From this point, the post-war philosophy was decisively reversed. From the start of the 1970s the international exchange and monetary regime devised at Bretton Woods was ended; restrictions on domestic credit creation were removed; fiscal retrenchment began and capital controls were dismantled: a process of financial liberalisation was set in motion. It has endured to this day.
Yet from our current standpoint, it is very far from obvious that the liberalised regime has served the global economy well. In retrospect the post-war years saw unrivalled prosperity, exemplified by the idea of a ‘golden age’. Financial globalisation coincided with a very material change for the worse.
Evidence: domestic demand
This change for the worse coincided with a material decline in domestic demand, and in particular the strength of investment and government spending.
This is easily illustrated by looking at the decomposition of economic growth since the Second World War. The charts below show annual average growth by decade for various countries. (The source is the invaluable OECD National Accounts database; the curious group of countries chosen are those with the most extensive historical data.)
Plainly strong GDP growth in earlier decades was dominated by strong domestic demand; weak growth in later decades then followed weak domestic demand. While exports have become more important over time for most countries, this has not compensated for the shortfall in domestic demand. Imports have also increased in parallel and so the benefit from net trade has been relatively negligible.

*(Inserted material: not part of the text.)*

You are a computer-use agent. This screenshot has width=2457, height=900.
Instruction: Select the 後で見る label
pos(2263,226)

Trade and domestic demand: annual average growth and contributions (ppts) by decade
Obviously there are exceptions: in Greece the positive contribution from imports in the latest decade reflects the catastrophic decline in domestic demand as a result of the severity of austerity; Korea has seemingly been more successful in re-orienting to exports.
Evidence: Trade
The charts below show average annual growth of exports and imports by decade. From the 1980s onwards, export growth is not only greatly reduced but also more volatile. Exports may have been more important to the weaker growth of recent decades (as on the first set of charts), but trade was in fact stronger in earlier decades.

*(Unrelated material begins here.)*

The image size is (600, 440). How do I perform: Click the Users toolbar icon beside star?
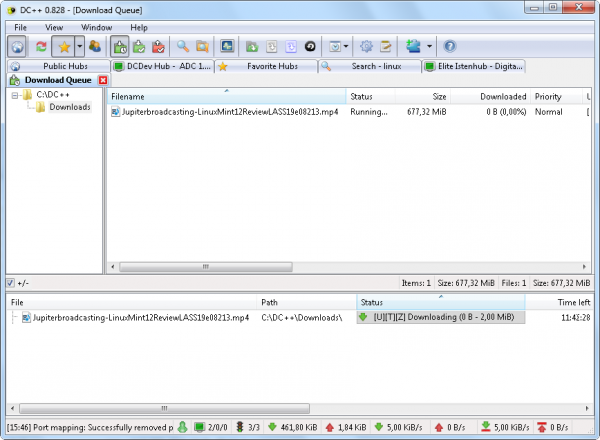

Export and import growth, annual average by decade
Everything is upside down: trading relations have been weaker in the period associated with globalisation and stronger over the decades when globalisation was regarded as in its infancy. According to the post-war philosophy, this was wholly predictable.
Why all this matters now
Beyond the abstract world of economic statistics, the scale of hardship and consequent disaffection is now widely understood. Progressive debate seems to have got stuck at the point of seeking ways to compensate globalisation’s ‘losers’ . But there are rays of hope. In their review, the IMF were candid enough to report the previous US philosophy around capital control, citing Robert Helleiner (a respected and radical commentator on trends in international finance):
Helleiner (1994) notes that the measures reflected scepticism among US policy makers concerning the benefits of a liberal financial order:
“The 1967 Economic Report of the President, for example, justified capital controls on the grounds that financial flows were not producing an optimum distribution of the world’s scarce capital but rather were responses to differences in national monetary policies, taxation, financial structures, and cyclical economic trends. Even the American Bankers Association was forced to admit in 1968 that the case for free capital movements was weak, given that many such movements were speculative, unproductive, and tax-avoiding.”
Exactly 50 years after the 1967 Report, the validity of this analysis is incontestable. It is moreover apt that it is the IMF that is saying it – their existence is owed to the post-war settlement (even if some might regard their subsequent record as mixed).
The question is – is anybody listening?